Stored records:
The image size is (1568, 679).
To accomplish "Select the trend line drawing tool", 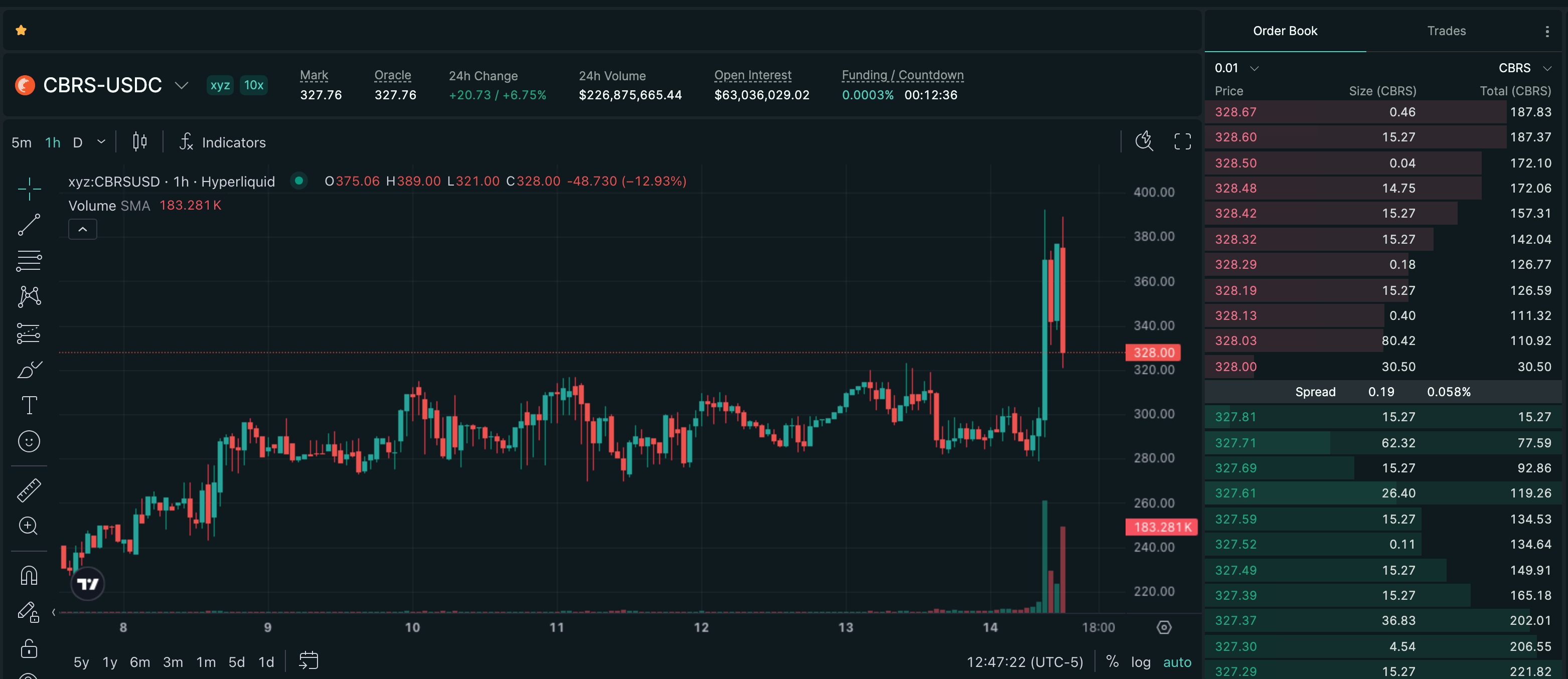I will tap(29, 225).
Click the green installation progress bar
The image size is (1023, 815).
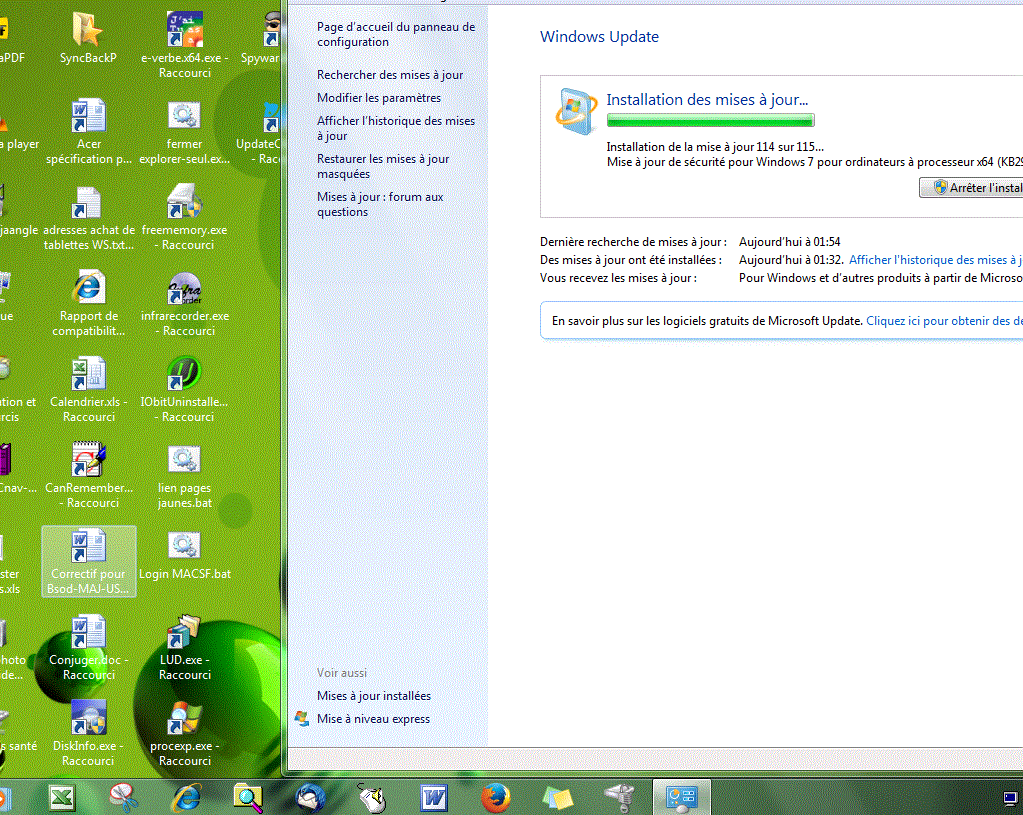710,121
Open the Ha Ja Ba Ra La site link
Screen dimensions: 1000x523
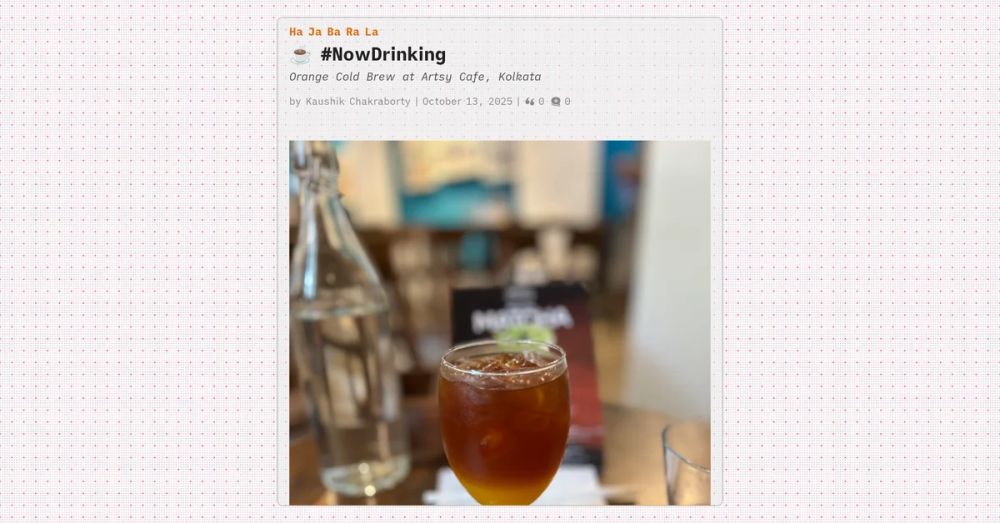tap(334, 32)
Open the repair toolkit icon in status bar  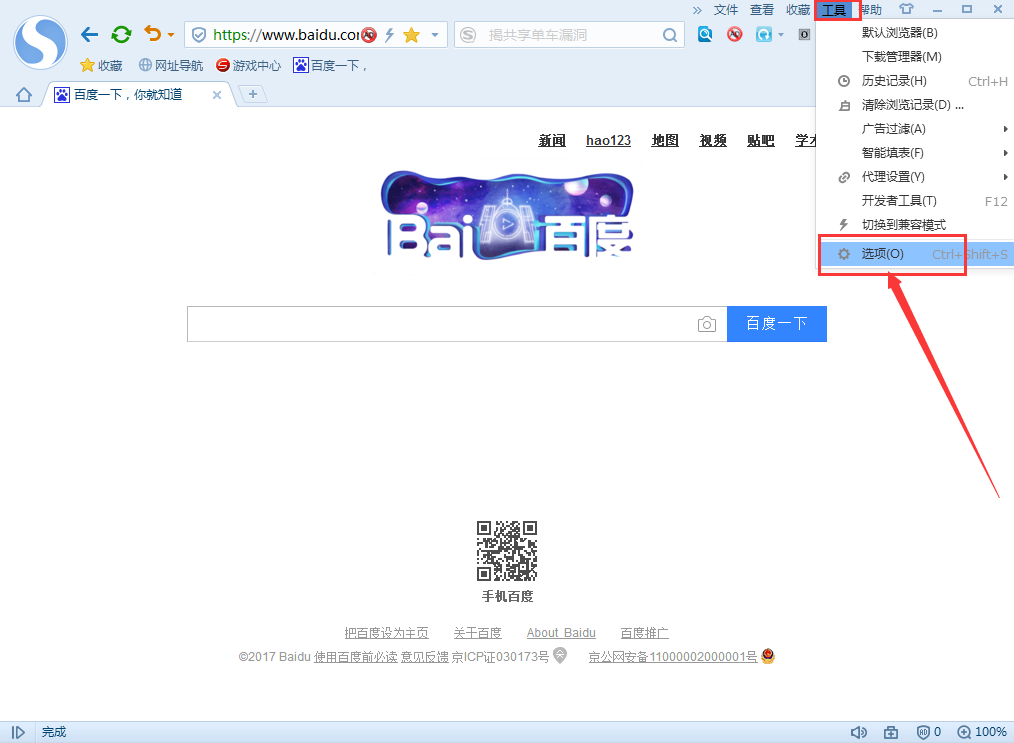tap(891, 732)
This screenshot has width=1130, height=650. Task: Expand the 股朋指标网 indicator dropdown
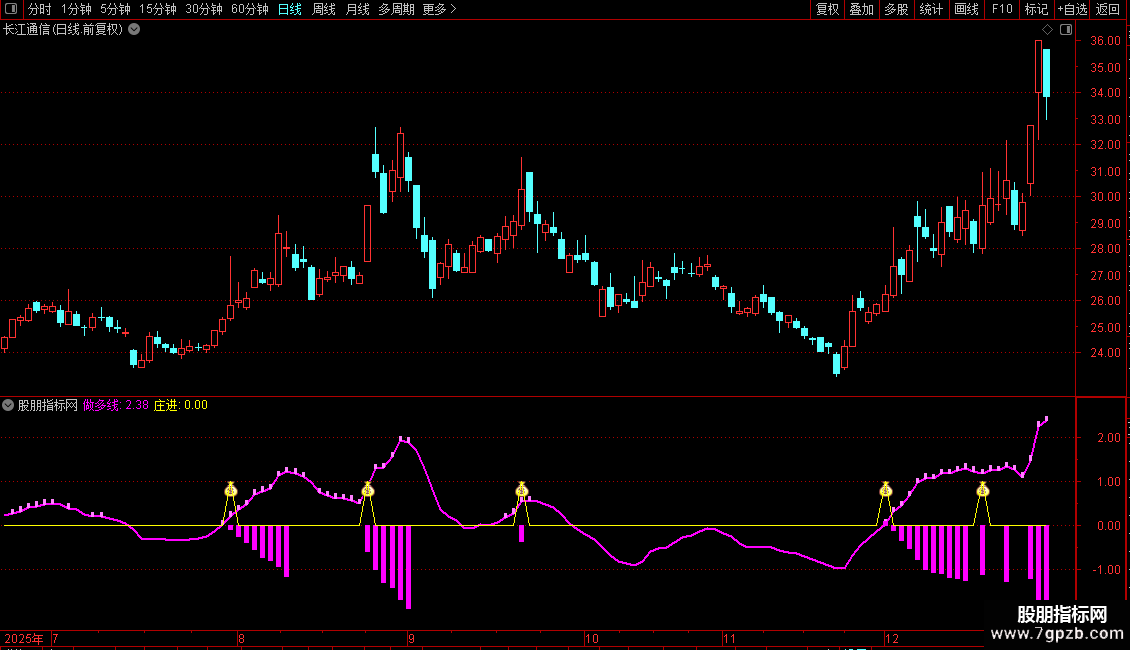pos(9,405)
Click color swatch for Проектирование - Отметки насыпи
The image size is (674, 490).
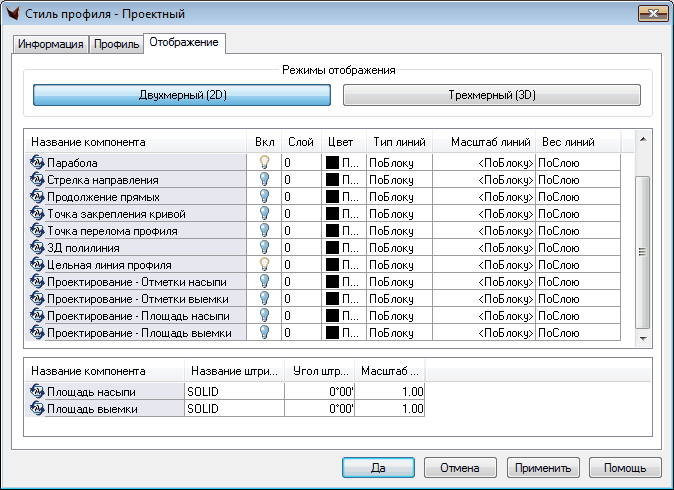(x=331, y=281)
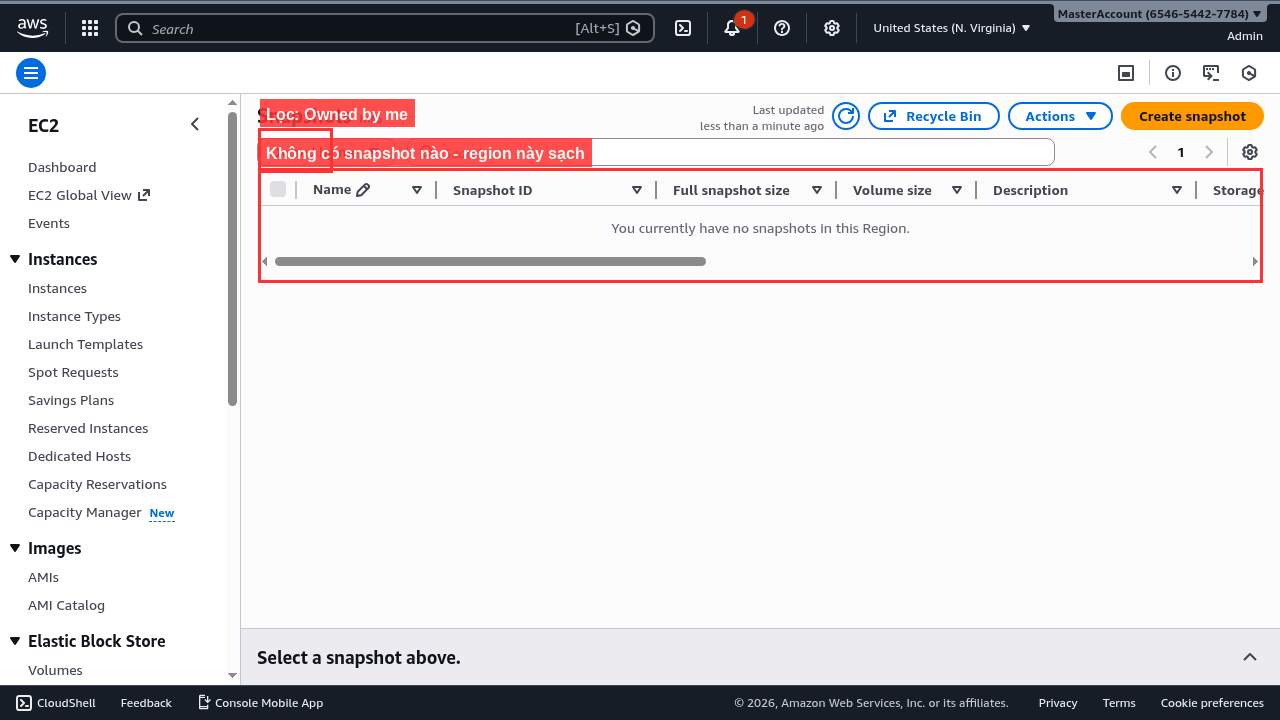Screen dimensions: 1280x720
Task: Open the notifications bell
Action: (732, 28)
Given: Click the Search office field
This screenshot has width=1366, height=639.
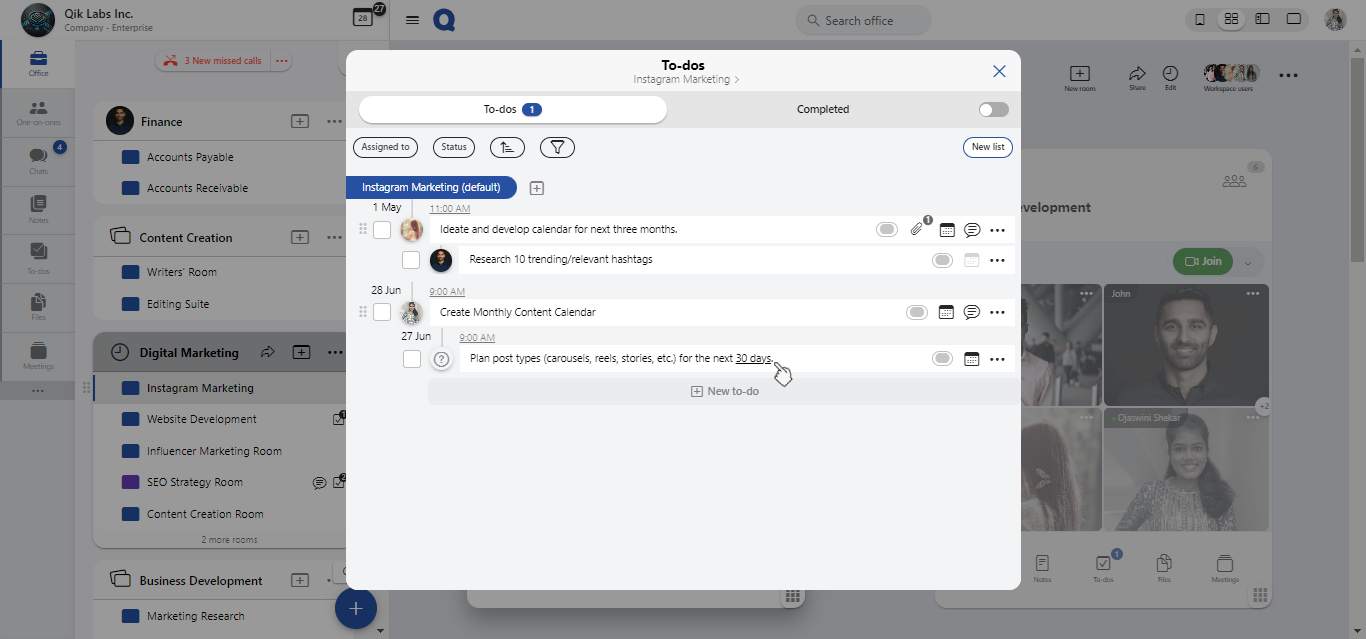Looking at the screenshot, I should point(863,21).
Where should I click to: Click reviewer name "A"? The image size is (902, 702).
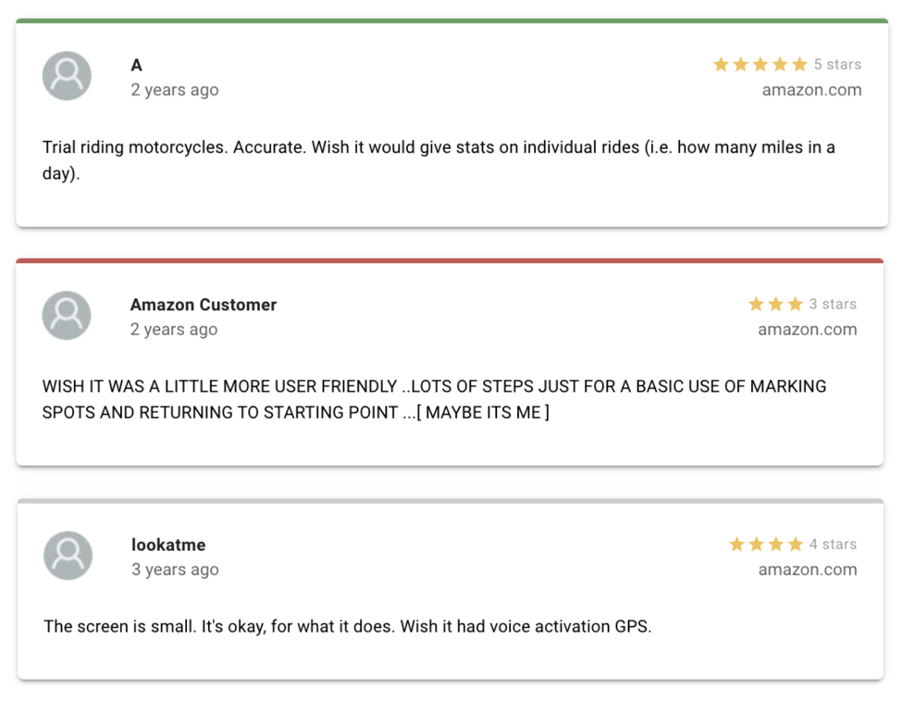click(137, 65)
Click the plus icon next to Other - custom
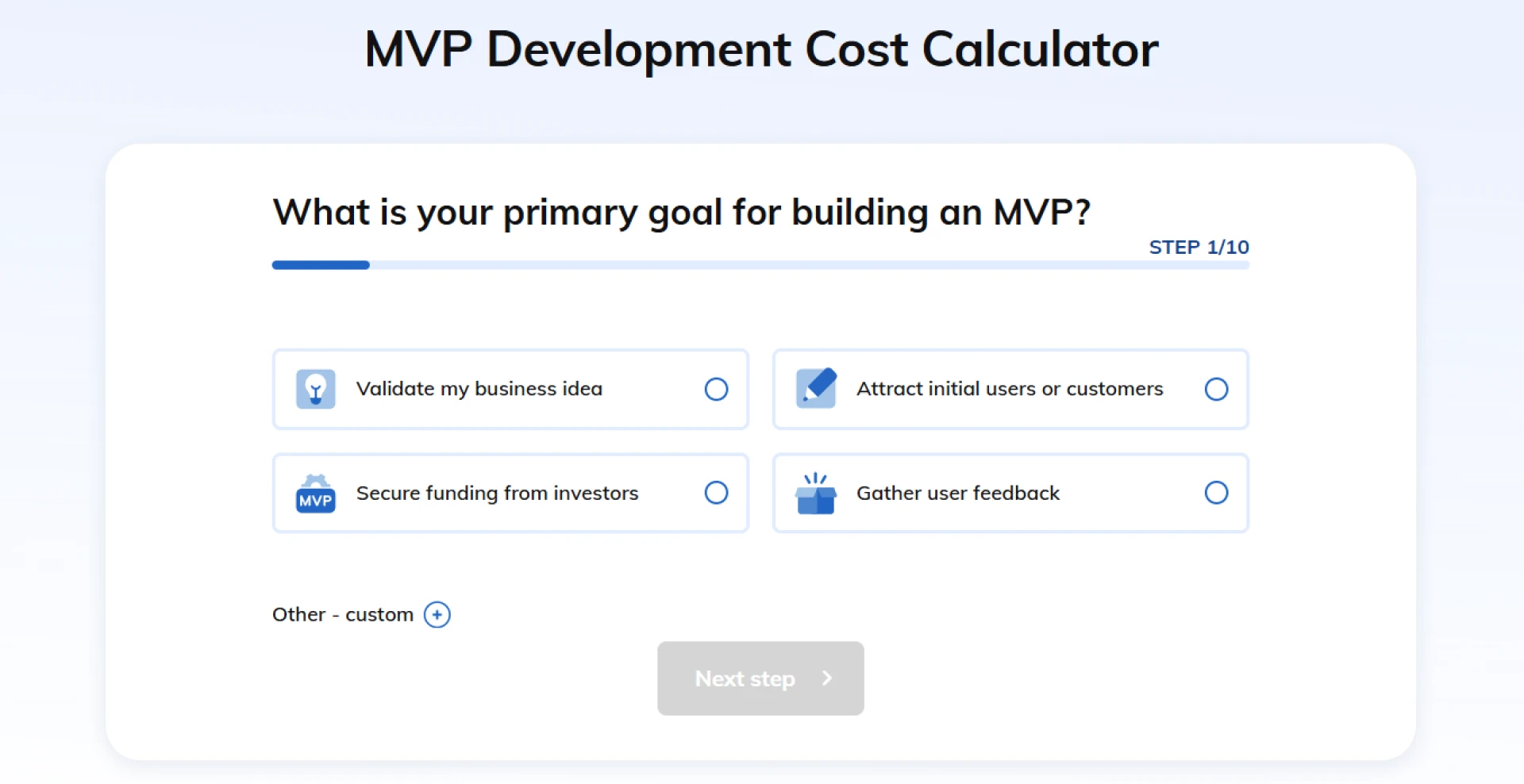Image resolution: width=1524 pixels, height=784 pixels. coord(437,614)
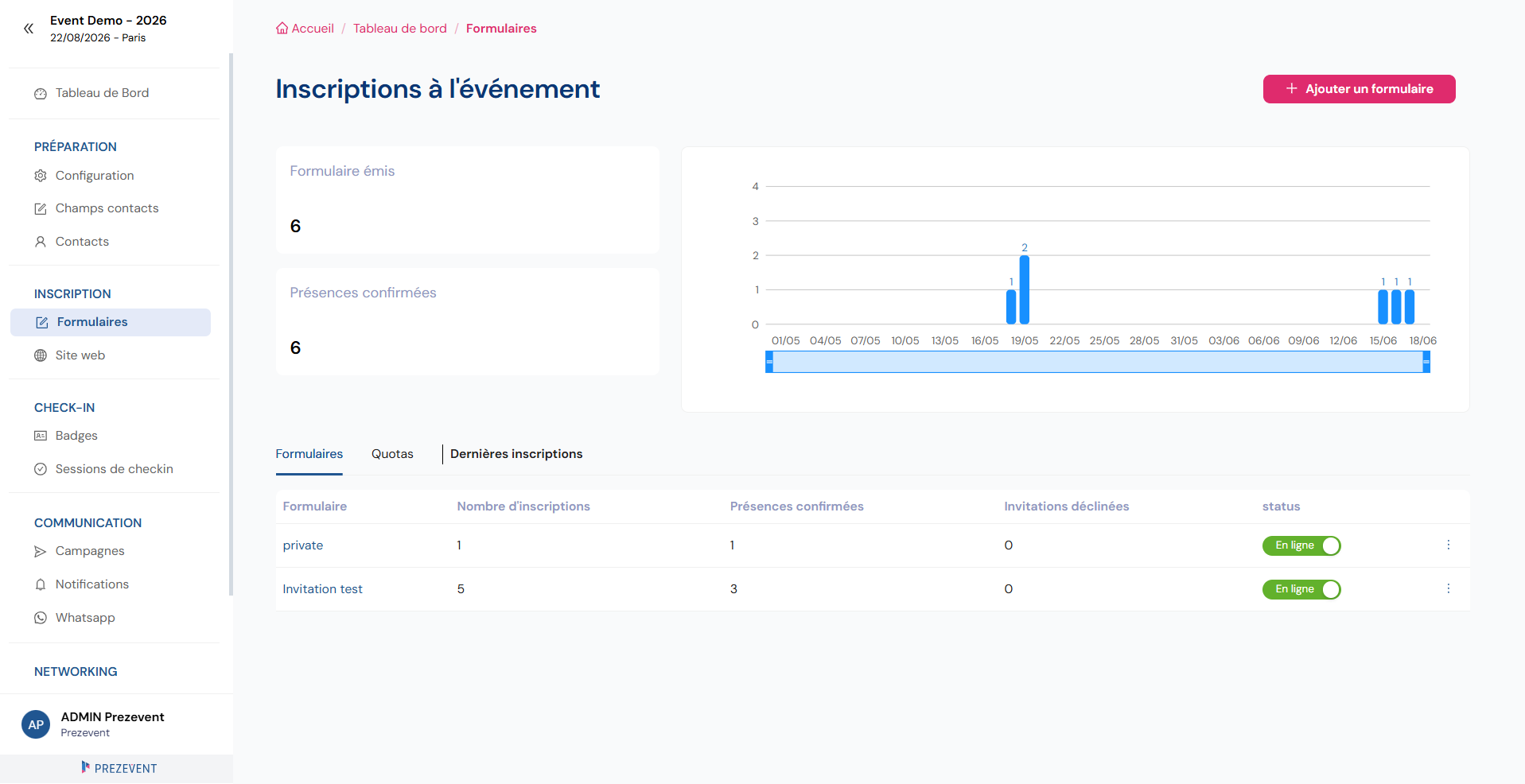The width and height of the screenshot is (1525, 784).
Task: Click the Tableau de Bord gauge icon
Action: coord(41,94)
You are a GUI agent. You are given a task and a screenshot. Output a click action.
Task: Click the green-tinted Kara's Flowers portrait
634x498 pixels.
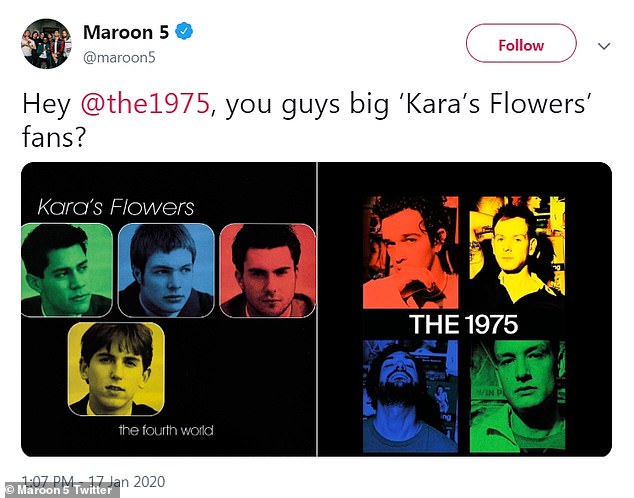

Assigned task:
Output only the number of lines above holding "green".

Exercise output:
2